By punishing profit, California’s anti-gouging law will boost gas prices
Gov. Gavin Newsom recently signed into law legislation that intends to create a “watchdog” to oversee oil companies and impose “price gouging penalties.” The thinking is that the reason gasoline prices are so high in California is not because of market scarcity (or even the state’s exceptionally high taxes on gasoline), but the greed of oil companies seeking a profit.
This is bad energy policy for a number of reasons, the first of which is that it deters new production that would lower energy costs. But the bigger problem is that this is part of a troubling trend of policymakers failing to understand why profit is the essential element to a functional free market economy that can create abundance and that restricting profit can and does lead to scarcity.
Everything in our lives that we consume has some sort of cost to it. The food you eat has to be grown and transported to you, and the television you watch needs actors who are paid for their time. Generally, we don’t expect anybody to ever be working entirely as charity; we expect that people take jobs and make investments assuming that they will profit from the endeavor.
That profit motivates people to produce, and it is in defending that profit from competitors that producers seek to find ways to lower their production costs and produce more efficiently. One economist famously stated that this productivity improvement in the economy, “isn’t everything, but in the long run, it’s almost everything.” In short, profit stimulates productivity, and productivity grows our wealth allowing us to consume more and produce more for less.
What happens, then, when policymakers don’t view profit as a company’s success, but as an ill-gotten gain that must be restricted? While politics in general has a short memory, Americans would be wise to recall that the nation has gone down that road before, and to disastrous effect. In 1971, politicians were desperate to fight inflation, and out of ignorance believed that one way to do it was to mandate a freeze on all prices. What could go wrong?
These price controls didn’t halt the ascent of prices. It put producers that could not compete at the mandated price out of the market. Notoriously, some farmers were even drowning their chickens because it would cost them more to maintain the supply than they could recoup under the controlled prices. The effect of price controls under President Richard Nixon was not to halt inflation, but to cause productivity to nosedive.

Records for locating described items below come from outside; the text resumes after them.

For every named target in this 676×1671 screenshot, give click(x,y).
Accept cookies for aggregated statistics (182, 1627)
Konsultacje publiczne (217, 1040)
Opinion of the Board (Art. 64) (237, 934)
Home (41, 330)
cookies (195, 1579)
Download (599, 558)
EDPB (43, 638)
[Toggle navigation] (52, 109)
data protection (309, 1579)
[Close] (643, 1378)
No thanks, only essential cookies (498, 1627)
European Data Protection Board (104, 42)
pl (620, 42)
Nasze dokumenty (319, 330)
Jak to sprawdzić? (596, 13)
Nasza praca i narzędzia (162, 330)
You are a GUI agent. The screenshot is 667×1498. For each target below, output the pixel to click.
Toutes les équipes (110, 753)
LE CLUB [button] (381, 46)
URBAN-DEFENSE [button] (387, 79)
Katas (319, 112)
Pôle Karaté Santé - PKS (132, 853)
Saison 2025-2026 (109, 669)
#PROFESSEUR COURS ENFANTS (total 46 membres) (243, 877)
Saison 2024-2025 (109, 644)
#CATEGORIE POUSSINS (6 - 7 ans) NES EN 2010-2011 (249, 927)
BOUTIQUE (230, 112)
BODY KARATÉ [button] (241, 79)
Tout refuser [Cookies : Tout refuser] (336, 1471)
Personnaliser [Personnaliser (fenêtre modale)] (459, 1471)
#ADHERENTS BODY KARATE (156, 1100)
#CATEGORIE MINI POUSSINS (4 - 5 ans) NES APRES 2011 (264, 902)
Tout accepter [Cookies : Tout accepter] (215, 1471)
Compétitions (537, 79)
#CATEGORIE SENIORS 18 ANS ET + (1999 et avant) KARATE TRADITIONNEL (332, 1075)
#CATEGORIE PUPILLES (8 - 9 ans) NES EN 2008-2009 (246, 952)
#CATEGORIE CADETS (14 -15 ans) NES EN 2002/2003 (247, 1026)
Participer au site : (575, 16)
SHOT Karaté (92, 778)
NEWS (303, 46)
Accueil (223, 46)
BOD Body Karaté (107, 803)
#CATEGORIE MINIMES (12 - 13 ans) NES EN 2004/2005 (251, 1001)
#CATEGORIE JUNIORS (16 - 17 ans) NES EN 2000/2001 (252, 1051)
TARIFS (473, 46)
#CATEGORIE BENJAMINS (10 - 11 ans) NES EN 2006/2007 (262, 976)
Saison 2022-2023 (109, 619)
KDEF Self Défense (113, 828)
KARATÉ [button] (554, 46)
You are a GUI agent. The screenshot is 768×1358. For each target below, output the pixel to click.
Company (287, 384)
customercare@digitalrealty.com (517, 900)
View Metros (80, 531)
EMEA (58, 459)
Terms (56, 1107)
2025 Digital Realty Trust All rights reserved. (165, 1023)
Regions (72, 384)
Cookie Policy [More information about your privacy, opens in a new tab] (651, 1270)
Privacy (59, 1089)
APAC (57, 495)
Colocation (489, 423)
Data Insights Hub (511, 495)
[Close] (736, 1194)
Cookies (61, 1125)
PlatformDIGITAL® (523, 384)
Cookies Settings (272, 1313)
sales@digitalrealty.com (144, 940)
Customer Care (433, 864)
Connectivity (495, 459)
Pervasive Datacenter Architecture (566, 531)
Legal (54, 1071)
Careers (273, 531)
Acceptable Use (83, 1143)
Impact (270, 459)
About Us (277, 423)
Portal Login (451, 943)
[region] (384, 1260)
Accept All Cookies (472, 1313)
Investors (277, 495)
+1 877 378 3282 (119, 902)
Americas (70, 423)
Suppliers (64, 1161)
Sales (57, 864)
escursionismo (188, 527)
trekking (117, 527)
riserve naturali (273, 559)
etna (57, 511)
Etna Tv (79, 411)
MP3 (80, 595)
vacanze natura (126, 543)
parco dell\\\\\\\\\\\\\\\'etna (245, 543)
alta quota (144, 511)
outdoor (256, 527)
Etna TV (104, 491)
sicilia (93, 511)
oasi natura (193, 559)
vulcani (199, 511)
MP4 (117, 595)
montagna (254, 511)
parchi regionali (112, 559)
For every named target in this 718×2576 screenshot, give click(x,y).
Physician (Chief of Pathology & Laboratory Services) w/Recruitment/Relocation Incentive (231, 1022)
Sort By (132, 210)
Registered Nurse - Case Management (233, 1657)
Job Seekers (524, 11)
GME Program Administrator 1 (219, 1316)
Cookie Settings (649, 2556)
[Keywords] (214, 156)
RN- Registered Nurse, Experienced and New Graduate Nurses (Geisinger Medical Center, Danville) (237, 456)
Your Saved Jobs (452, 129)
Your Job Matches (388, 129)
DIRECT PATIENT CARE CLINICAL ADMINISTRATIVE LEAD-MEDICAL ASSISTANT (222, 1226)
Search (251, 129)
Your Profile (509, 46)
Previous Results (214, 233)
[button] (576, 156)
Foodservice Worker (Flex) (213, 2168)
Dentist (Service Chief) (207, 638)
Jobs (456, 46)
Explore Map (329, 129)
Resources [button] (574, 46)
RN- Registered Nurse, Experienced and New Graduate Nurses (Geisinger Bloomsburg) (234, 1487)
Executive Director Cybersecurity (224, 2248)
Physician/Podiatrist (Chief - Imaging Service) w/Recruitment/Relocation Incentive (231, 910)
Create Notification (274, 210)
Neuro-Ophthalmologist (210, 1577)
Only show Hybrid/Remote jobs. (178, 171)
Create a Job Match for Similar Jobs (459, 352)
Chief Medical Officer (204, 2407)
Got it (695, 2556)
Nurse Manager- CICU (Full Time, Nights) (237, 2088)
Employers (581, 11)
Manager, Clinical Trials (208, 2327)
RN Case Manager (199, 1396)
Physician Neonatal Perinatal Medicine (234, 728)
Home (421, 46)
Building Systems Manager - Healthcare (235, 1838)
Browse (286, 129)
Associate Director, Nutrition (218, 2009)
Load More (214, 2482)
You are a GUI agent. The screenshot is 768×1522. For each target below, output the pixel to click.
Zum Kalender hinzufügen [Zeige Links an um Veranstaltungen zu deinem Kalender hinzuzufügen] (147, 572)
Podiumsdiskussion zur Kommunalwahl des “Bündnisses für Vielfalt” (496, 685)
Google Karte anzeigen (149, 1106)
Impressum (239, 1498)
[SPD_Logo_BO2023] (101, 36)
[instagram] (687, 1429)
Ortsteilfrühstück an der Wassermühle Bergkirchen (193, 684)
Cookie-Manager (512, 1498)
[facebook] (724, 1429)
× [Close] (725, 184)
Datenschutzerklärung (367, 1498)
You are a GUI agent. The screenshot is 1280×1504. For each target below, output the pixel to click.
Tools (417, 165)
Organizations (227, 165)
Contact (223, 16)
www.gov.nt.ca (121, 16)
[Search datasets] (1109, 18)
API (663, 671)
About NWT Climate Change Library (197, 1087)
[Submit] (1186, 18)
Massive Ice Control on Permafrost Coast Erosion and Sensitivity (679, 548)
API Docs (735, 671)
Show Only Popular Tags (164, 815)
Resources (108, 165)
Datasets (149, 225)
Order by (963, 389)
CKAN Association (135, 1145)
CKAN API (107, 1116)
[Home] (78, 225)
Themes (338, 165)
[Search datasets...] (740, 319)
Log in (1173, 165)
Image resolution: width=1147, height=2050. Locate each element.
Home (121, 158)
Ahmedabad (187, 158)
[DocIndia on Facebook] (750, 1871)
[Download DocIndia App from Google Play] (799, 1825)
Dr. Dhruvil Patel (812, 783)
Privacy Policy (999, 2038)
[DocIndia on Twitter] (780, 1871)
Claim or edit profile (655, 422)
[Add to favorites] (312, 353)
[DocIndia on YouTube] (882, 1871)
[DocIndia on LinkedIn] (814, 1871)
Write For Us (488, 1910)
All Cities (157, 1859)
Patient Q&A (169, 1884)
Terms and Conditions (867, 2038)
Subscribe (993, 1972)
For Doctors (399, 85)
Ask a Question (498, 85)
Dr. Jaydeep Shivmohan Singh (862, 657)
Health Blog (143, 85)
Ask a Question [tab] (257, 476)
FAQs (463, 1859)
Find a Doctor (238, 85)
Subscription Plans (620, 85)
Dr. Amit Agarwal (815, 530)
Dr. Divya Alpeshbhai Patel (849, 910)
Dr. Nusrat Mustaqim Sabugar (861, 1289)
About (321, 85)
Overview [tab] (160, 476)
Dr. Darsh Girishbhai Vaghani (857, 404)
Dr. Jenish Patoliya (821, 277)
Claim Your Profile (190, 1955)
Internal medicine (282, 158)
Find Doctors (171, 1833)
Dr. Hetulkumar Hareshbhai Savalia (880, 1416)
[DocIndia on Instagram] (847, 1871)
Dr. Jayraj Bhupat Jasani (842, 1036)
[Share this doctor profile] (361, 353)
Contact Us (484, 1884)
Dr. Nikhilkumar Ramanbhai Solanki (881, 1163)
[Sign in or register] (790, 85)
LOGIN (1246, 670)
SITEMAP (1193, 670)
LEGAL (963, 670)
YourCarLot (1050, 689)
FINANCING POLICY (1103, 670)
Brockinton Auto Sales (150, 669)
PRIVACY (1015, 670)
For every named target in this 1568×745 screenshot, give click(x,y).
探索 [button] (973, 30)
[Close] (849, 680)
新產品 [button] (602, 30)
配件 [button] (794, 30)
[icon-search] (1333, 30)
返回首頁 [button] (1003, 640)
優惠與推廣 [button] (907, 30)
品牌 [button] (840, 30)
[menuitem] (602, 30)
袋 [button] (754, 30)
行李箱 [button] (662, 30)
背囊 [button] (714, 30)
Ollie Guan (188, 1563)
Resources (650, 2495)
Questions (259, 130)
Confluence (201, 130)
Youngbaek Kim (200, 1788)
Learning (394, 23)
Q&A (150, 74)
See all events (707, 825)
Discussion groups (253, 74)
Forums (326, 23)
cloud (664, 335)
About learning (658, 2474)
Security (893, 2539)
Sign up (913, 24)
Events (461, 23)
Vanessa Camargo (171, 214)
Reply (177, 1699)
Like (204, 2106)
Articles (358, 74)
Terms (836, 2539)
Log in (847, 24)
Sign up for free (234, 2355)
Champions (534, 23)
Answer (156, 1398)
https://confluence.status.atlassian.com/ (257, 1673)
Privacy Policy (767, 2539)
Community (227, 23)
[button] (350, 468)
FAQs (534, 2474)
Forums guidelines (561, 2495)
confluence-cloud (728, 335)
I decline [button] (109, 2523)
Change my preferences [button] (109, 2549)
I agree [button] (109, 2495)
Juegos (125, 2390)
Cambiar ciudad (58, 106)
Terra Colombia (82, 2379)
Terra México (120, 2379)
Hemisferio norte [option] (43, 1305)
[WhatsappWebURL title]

Americans quickly recognized that price controls were a bad idea, but they learned this lesson for everything except energy, as the government retained price controls on oil. When Arab members of the Organization of the Petroleum Exporting Countries (OPEC) embargoed the United States over its support of Israel, the price of oil quadrupled due to scarcity, and Americans had to ration gasoline. But the hardship was unnecessary: there was plenty of oil in the United States. The government simply made it unprofitable to produce that oil. When President Ronald Reagan lifted price controls in 1981, the move was hotly contested. Comically, the New York Times’ confidently cited “consumer groups” that estimated the coming hike in gas prices after the end of these controls. Three months later, the Times printed another piece assuring readers that the rapid decline of gasoline prices and the ensuing economic boom couldn’t possibly have been caused by ending price controls (perish the thought!).
The price controls of the 1970s were an abject lesson that economic principles are not merely esoteric theory, but a truthful assessment of how human beings respond to incentives. This seems to have been forgotten. It’s not just California’s oil “price gouging” legislation. Many politicians claim that the current economic malaise isn’t attributable to their own unprecedented spending and mounting regulatory costs but must instead be caused by “corporate greed” or “ultra-millionaires.” Ignoring economic reality leads to backward policy propositions. In addition to the new “price gouging” law, the largest investor-owned California utilities want to charge customers based on their income instead and then subsidize electricity consumption, which would incentivize households to consume more electricity and increase costs. In his budget, President Joe Biden proposed a tax on unrealized capital gains, which would simply punish investors for investing. In the not-too-distant past, Green New Deal advocates proposed paying for their policies with “modern monetary theory,” which is a euphemism for printing money – a policy tried several times before to disastrous effect.
Ultimately, the California oil price-gouging law is more of a symptom than the problem itself. Simple government-imposed solutions to economic problems are often more appealing to voters than the nuances of economic theory, and politicians are rewarded for catering to these instincts.
To continue to enjoy the many benefits that our free-market economy has brought us (and the entire world), it will be important to resist central planning biases, and instead preserve the incentives that encourage new production and competition.
Philip Rossetti is a resident senior fellow for energy at the R Street Institute.